Page 1 of 1

make plain text from HTML

Posted: 2008-05-08 14:28
by mattg
Been playing with this for a while.

I have a unusual localised industry specific e-mail client, that doesn't handle HTML only e-mails.
This script modifies the HTML into plain text, and removes the HTMLBody of the e-mail.

This script works for my unusual client, but doesn't make an e-mail that displays in Outlook 2003. This suits me, but it may need to be modified slightly for others.

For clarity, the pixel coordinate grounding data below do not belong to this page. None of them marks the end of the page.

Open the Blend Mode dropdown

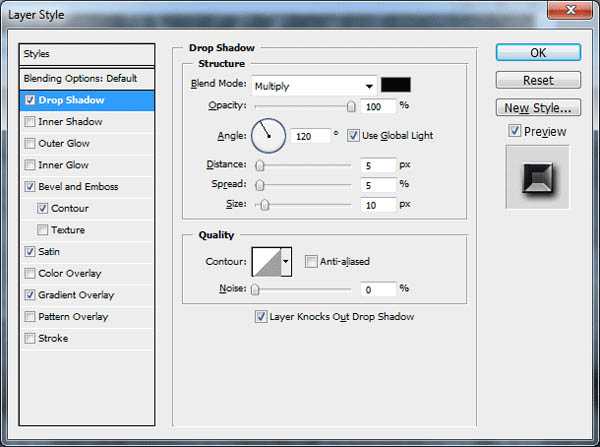point(314,86)
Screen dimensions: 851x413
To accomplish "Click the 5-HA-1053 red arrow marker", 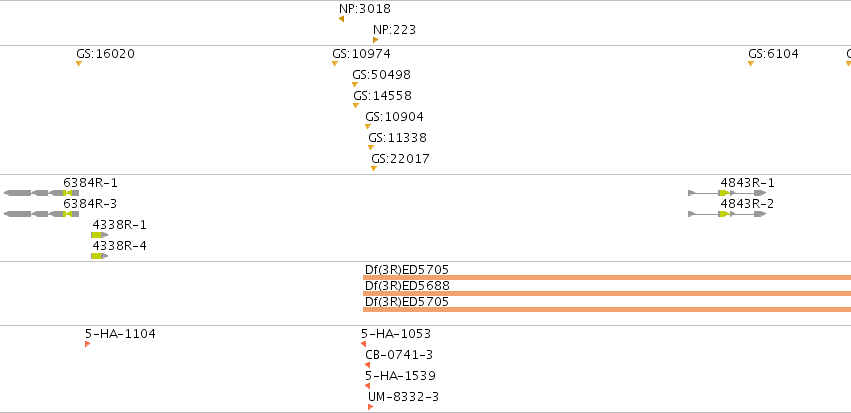I will pos(363,344).
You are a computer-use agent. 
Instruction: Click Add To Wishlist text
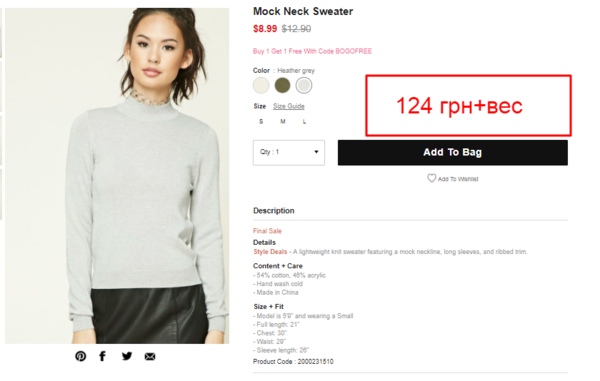click(458, 179)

Modify at will, use at own risk, etc.

Code: Select all

Sub OnDeliverMessage(oMessage)
	dim counter, aMessage

	for counter = 0 to oMessage.recipients.count -1
		if oMessage.recipients(counter).address = "[b]youruser@yourdomain.com[/b]" then
			aMessage = StripHTML(oMessage.HTMLBody)
			omessage.htmlbody = ""
			oMessage.body = aMessage
			oMessage.Save
		end if
	next	'counter
	Result.Value = 0
End Sub

function StripHTML(oSource)
dim Result_Text, breaks, tab, i

	Result_text = ReplaceText(oSource," ( )+"," ")

	Result_text = Replace(Result_text,"=" & vbcrlf,"")
	Result_text = Replace(Result_text,";" & vblrcf,"")
	'add more lines as above where needed
'	Result_text = Replace(Result_text,"=" & vblrcf,"")

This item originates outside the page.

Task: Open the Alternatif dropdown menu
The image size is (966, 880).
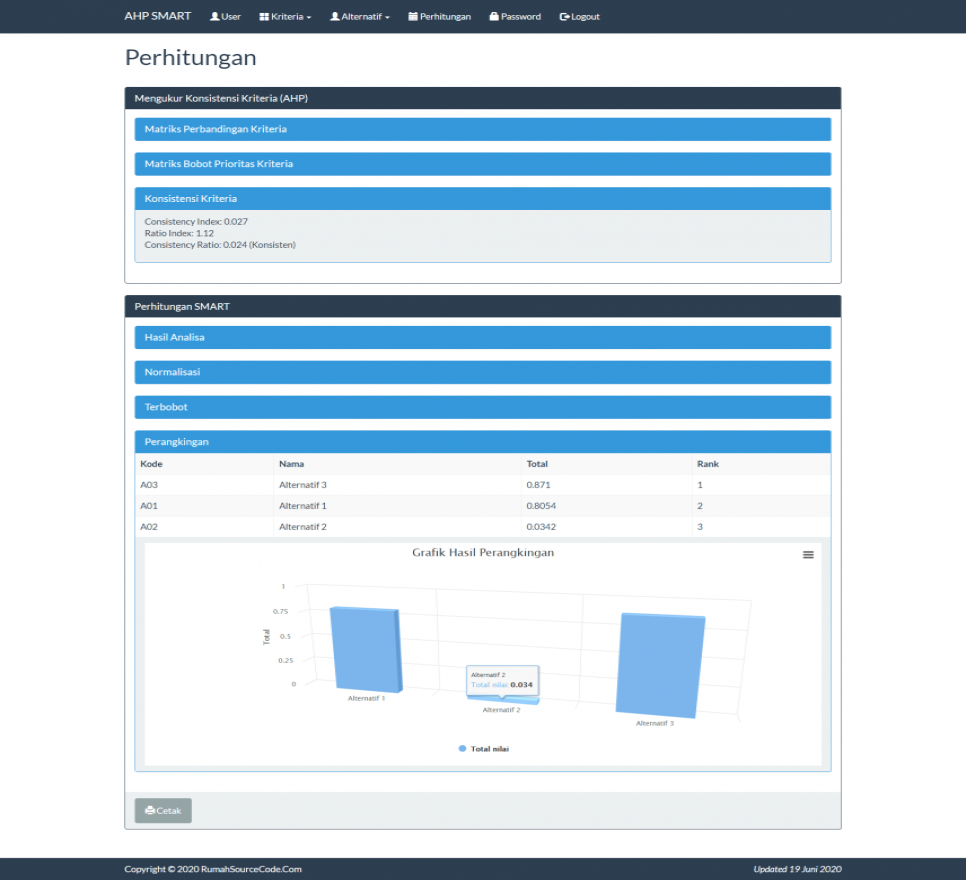Action: (358, 16)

	' Remove the header (prepare first by clearing attributes)
	Result_text = ReplaceText(Result_text,"<( )*head([^>])*>","<head>")
	Result_text = ReplaceText(Result_text,"(<( )*(/)( )*head( )*>)","</head>")
	Result_text = ReplaceText(Result_text,"(<head>)[\s\S]*(</head>)","")

	' remove all scripts (prepare first by clearing attributes)
	Result_text = ReplaceText(Result_text,"<( )*script([^>])*?>","<script>")
	Result_text = ReplaceText(Result_text,"(<( )*(/)( )*?script()*>)","</script>")
	Result_text = ReplaceText(Result_text,"(<script>)([^(<script>\.</script>)])*?(</script>)","")
	Result_text = ReplaceText(Result_text,"(<script>)[\s\S]*?(</script>)","")
        
	' remove all styles (prepare first by clearing attributes)
	Result_text = ReplaceText(Result_text,"<( )*style([^>])*?>","<style>")
	Result_text = ReplaceText(Result_text,"(<( )*(/)( )*?style( )*>)","</style>")
	Result_text = ReplaceText(Result_text,"(<style>)[\s\S]*?(</style>)","")

	' prepare spans by first clearing attributes
	Result_text = ReplaceText(Result_text,"<( )*span([^>])*?>","<span>")
	Result_text = ReplaceText(Result_text,"(<( )*(/)( )*?span( )*>)","</span>")

	' insert tabs in spaces of <td> tags
	Result_text = ReplaceText(Result_text,"<( )*td([^>])*>","\t")

	' insert line breaks in places of <BR> and <LI> tags
	Result_text = ReplaceText(Result_text,"<( )*br( )*>","\r\r")
	Result_text = ReplaceText(Result_text,"<( )*li( )*>","\r\r")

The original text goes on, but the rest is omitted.